Start of Block

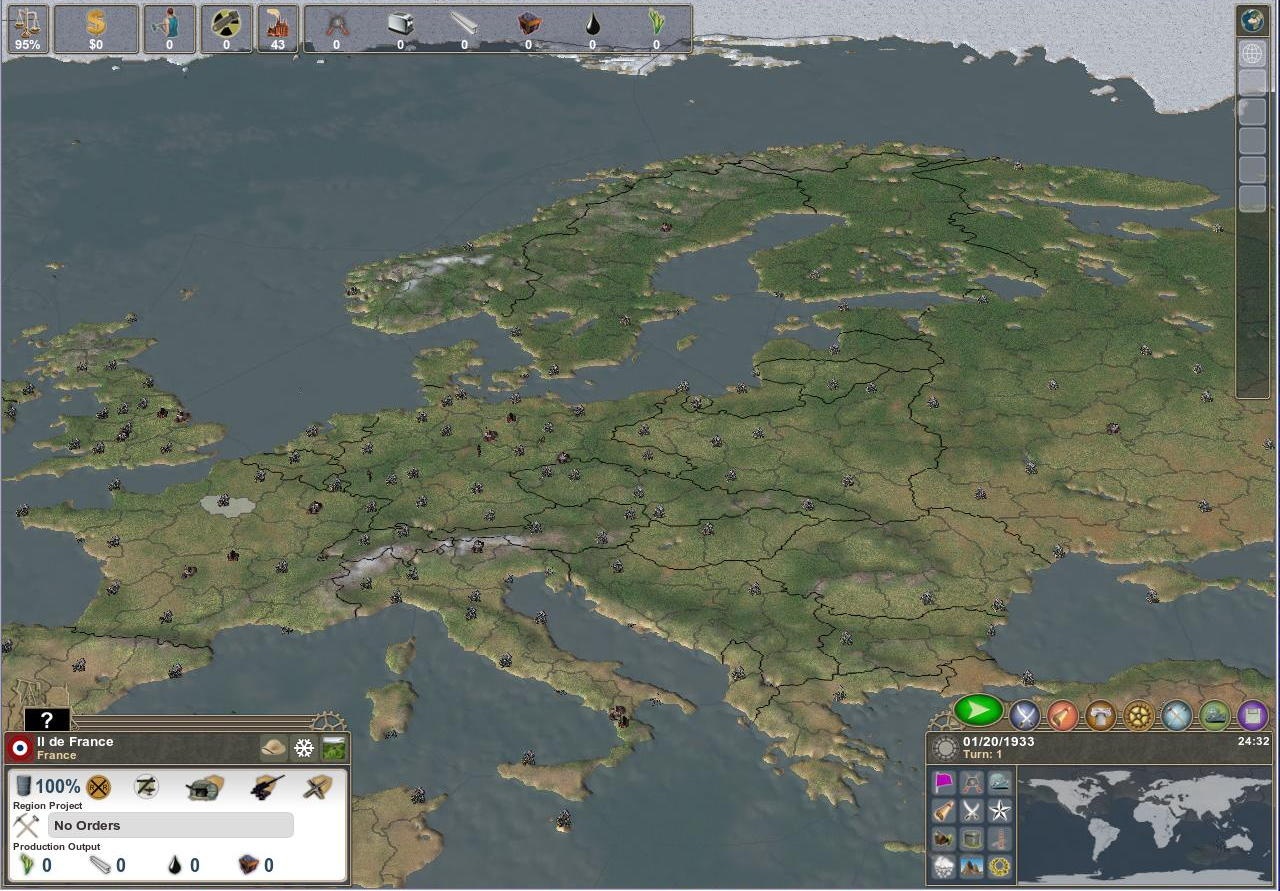This screenshot has width=1280, height=891.
Task: Toggle the white star map overlay
Action: (1000, 811)

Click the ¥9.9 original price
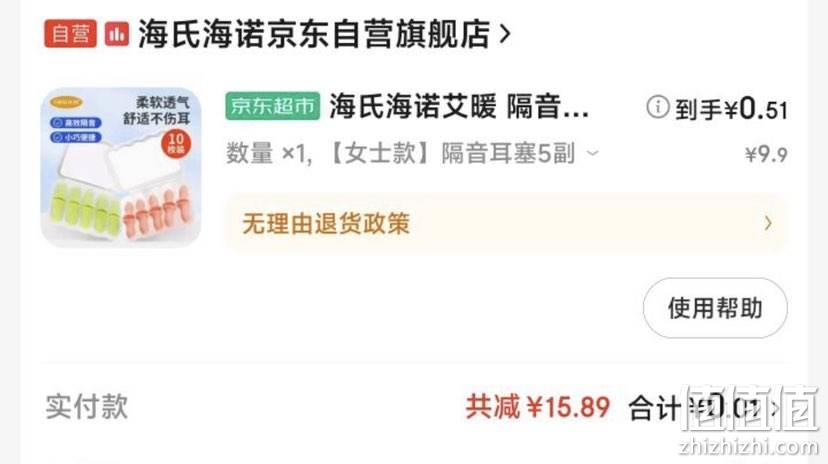[766, 155]
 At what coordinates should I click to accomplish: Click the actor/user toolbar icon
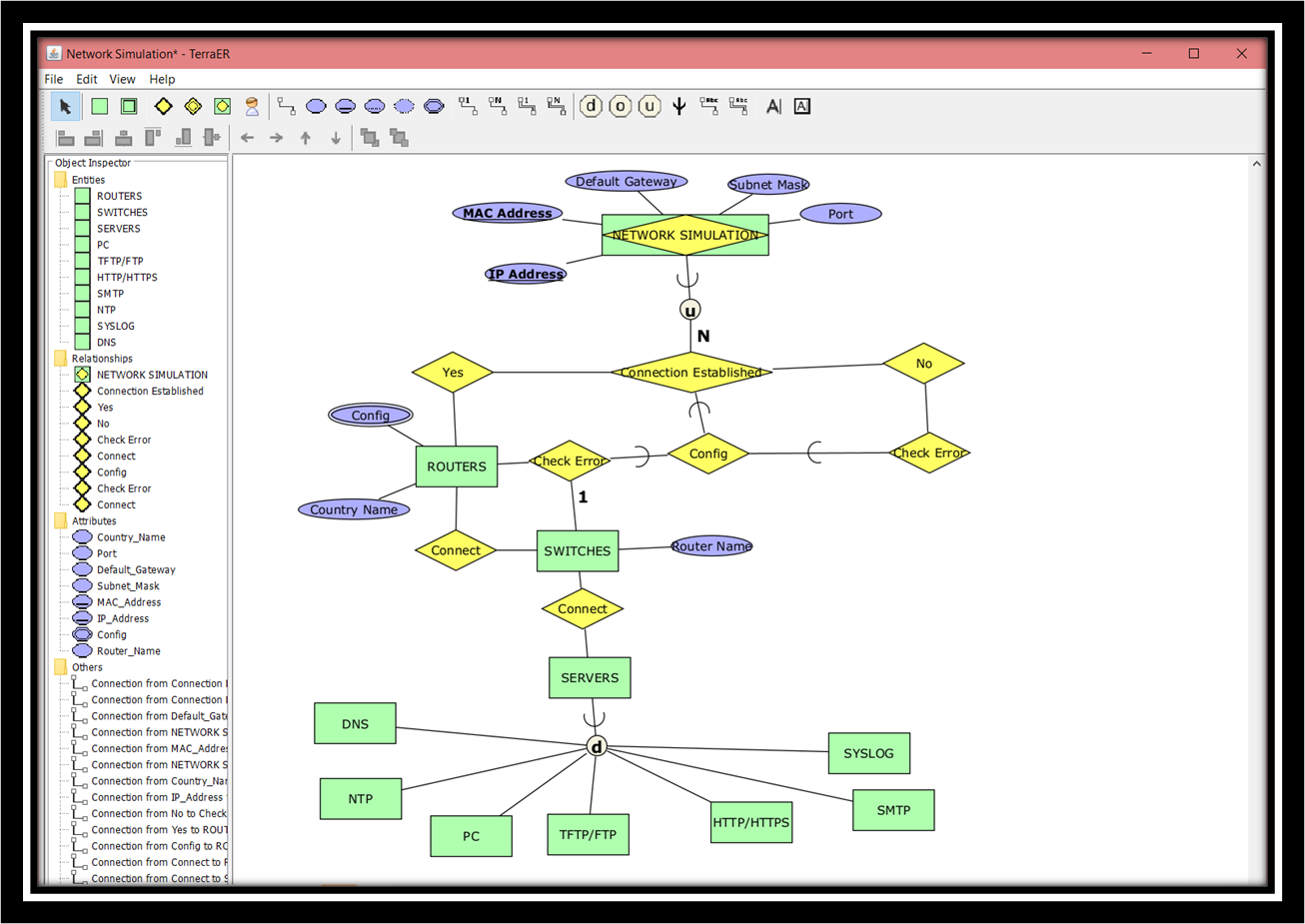[x=252, y=106]
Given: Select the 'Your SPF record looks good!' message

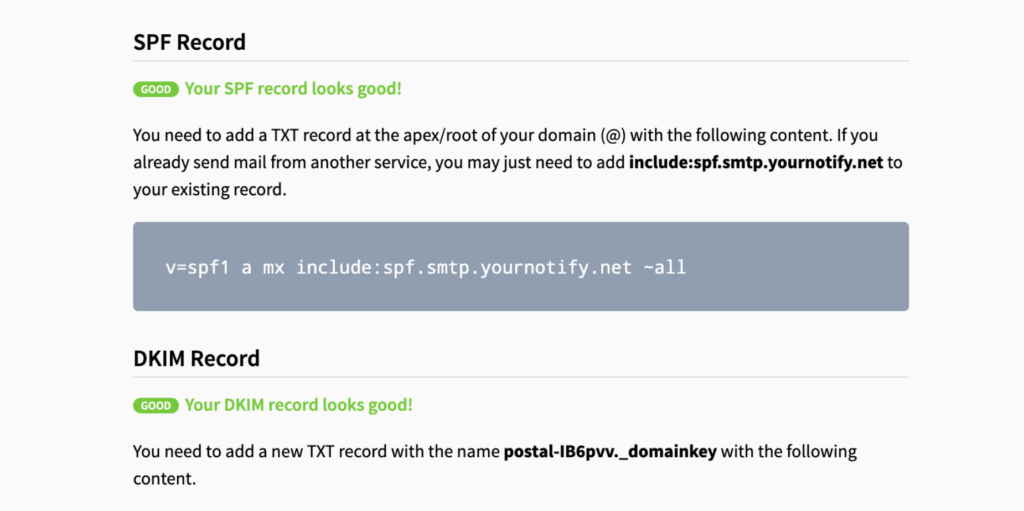Looking at the screenshot, I should [x=293, y=89].
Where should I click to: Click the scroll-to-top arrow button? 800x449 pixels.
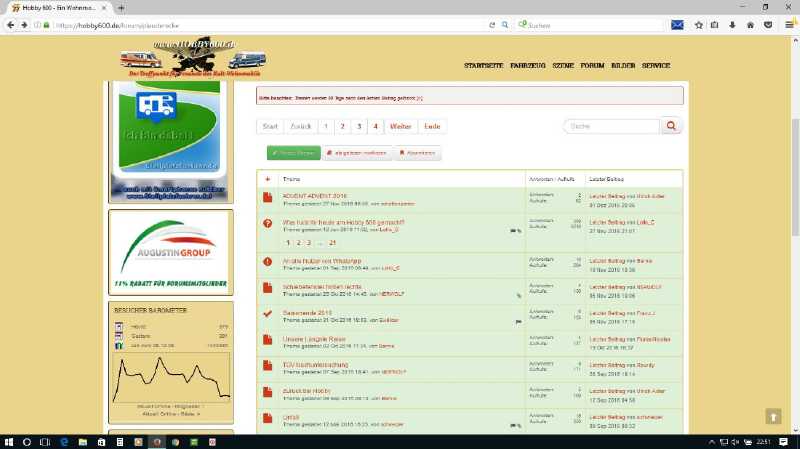pyautogui.click(x=773, y=416)
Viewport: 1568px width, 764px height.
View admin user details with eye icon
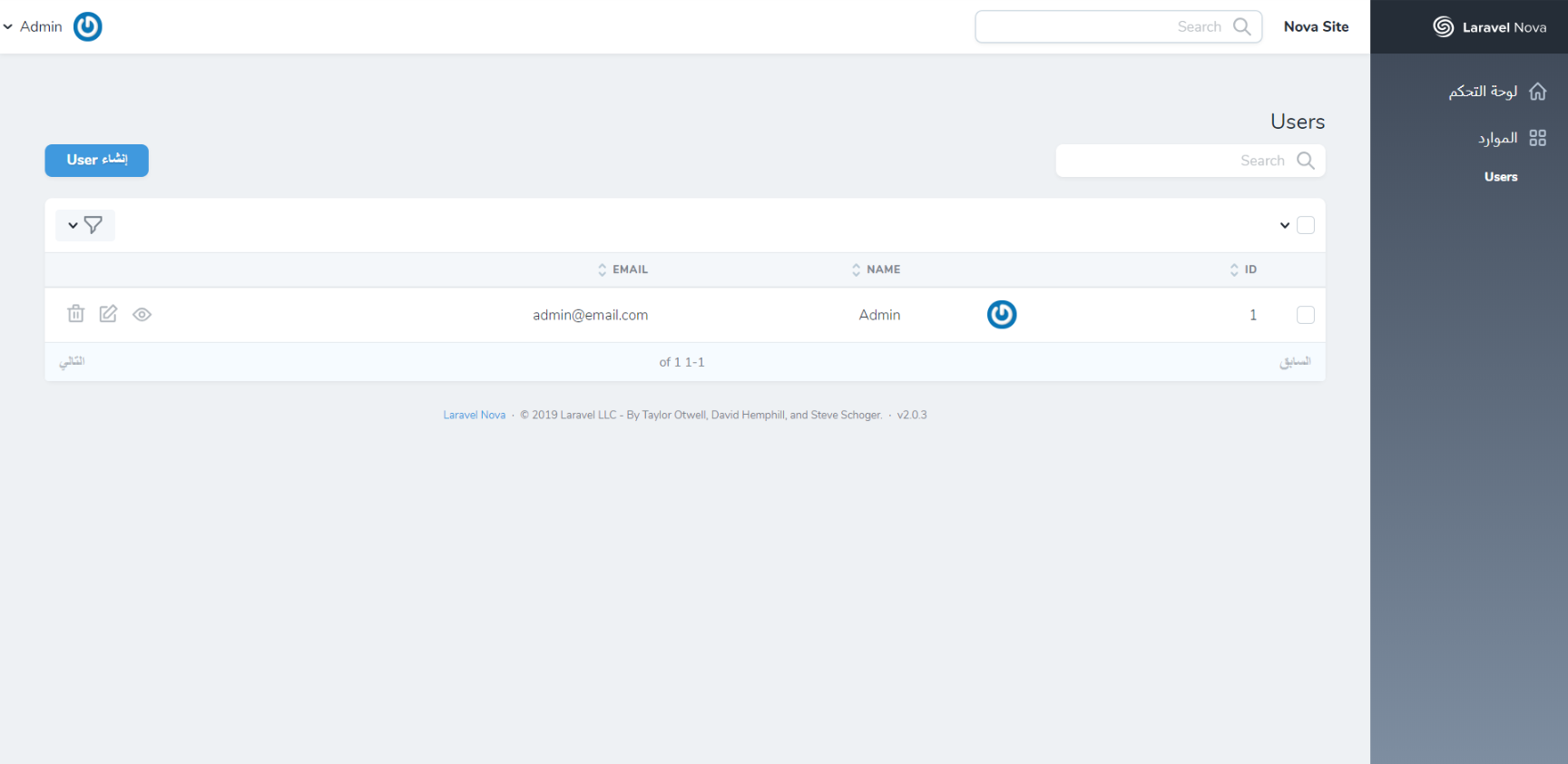pos(142,315)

End of Block

Work required
Within the entries above, the lines from the one with "Where should I" through the final line are to be printed exactly, with the pictures removed.

Exercise output
Where should I click to: Click the scroll-to-top arrow button? 800x449 pixels.
pyautogui.click(x=773, y=416)
Viewport: 1568px width, 764px height.
View admin user details with eye icon
pos(142,315)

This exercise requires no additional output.